CANBERRA, Australia -- Police found a body on Wednesday they suspect is the only casualty among three people who became stranded in the arid central Australian Outback almost two weeks ago.
Police have yet to formally confirm that the remains found south of the town of Alice Springs are of Claire Hockridge, 46. Police have not revealed details of the circumstances of the death, which will be investigated by a coroner, Northern Territory Police Superintendent Pauline Vicary said.
The body was found 8 1/2 kilometers (5.3 miles) from the highway that Hockridge had been attempting to reach, Vicary said.
Hockeridge, her partner Tamra McBeath-Riley, 52, and their companion Phu Tran, 40, were in a SUV that became bogged in a dry riverbed during an afternoon sightseeing drive on Nov. 19.
McBeath-Riley, who had been driving and became lost, decided on Thursday to stay at a salty waterhole with the couple’s Staffordshire terrier while her companions attempted to trek toward a highway, carrying water and planning to walk at night to avoid the desert heat, which came close to 40 degrees Celsius (104 Fahrenheit) in recent days.
By that stage they had spent nine nights in the open with biscuits, instant noodles, bottled water and cans of pre-mixed vodka to sustain them.
McBeath-Riley and the dog were rescued by a search helicopter on Sunday after a cattle rancher alerted police to suspicious tire tracks, which lead searchers to the abandoned pickup truck.
Tran was found by cattle rancher Ted Fogarty on Tuesday. Tran and McBeath-Riley were both treated at an Alice Springs hospital for dehydration and exposure.
Fogarty said he found Tran at a water tank on his property where Tran had been drinking and cooling since Monday. Tran had last seen Hockeridge two days earlier following a fence line, Fogarty said.

*Source material*:
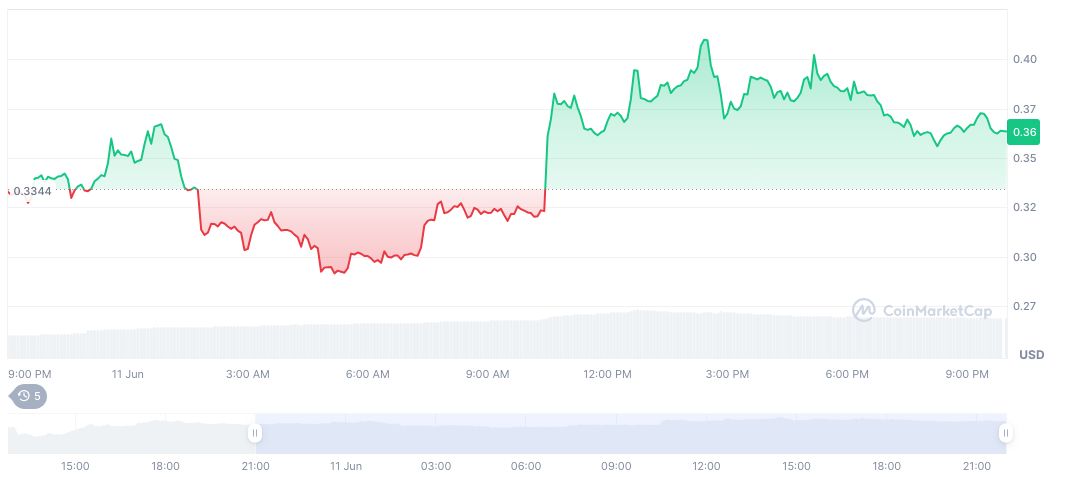1072x477 pixels.
Task: Click the 0.3344 opening price label
Action: 32,191
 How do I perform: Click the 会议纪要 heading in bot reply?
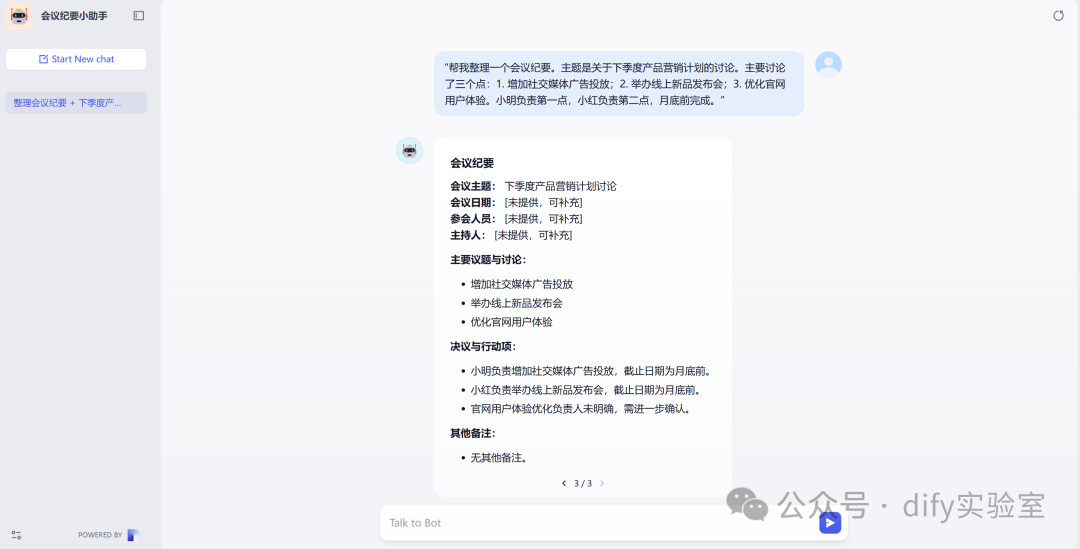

*Problem A*: From the Outback news report, copy word for word the part that opens with the words containing "Police have yet" and closes with "on Nov. 19.".
*Problem B*:
Answer these questions using the Outback news report:
(i) How far from the highway was the body found?
(ii) What breed was the dog that stayed with McBeath-Riley?
(iii) Who found Tran, and on what day?
*Problem C*: Continue the news report about the three people stranded in the Australian Outback, starting after its last sentence.

*Expected output A*:
Police have yet to formally confirm that the remains found south of the town of Alice Springs are of Claire Hockridge, 46. Police have not revealed details of the circumstances of the death, which will be investigated by a coroner, Northern Territory Police Superintendent Pauline Vicary said.
The body was found 8 1/2 kilometers (5.3 miles) from the highway that Hockridge had been attempting to reach, Vicary said.
Hockeridge, her partner Tamra McBeath-Riley, 52, and their companion Phu Tran, 40, were in a SUV that became bogged in a dry riverbed during an afternoon sightseeing drive on Nov. 19.

*Expected output B*:
(i) 8 1/2 kilometers (5.3 miles)
(ii) A Staffordshire terrier
(iii) Cattle rancher Ted Fogarty, on Tuesday

*Expected output C*:
“He said he was coming with me,” Fogarty told The Australian newspaper. “He was pretty happy to see me.”
Tran thanked Fogarty and police for his rescue.
"Ted, the landowner near the cattle farm, he's a battler, he's got 1,000 head of cattle and he dropped everything to make sure I was all right," Tran told reporters.
Hockridge's triplet sisters Sarah and Melinda reached Alice Springs before police made the tragic find. The sisters told reporters the search had been a "tremendously difficult and agonizing time.”
"We are all grieving and exhausted from the emotional roller coaster that we've ridden," Sarah Hockridge told reporters. “Even though Claire has died in terrible circumstances, we are glad Tamra and
Phu have been found alive and well and we're extremely grateful for everyone involved in that."
Claire Hockridge had two daughters, Teagan and Tahlia, and a grandchild.
Teagan posted on social media: "Devastated & heartbroken doesn't reach our pain in this time; we as a family appreciate the public's respect for our time of grief & while we come to terms with this reality. Mumma we love you."
Claire Hockridge and McBeath-Riley were living in Alice Springs and had been showing local landmarks to Tran, who was visiting Alice Springs from the south coast city of Adelaide.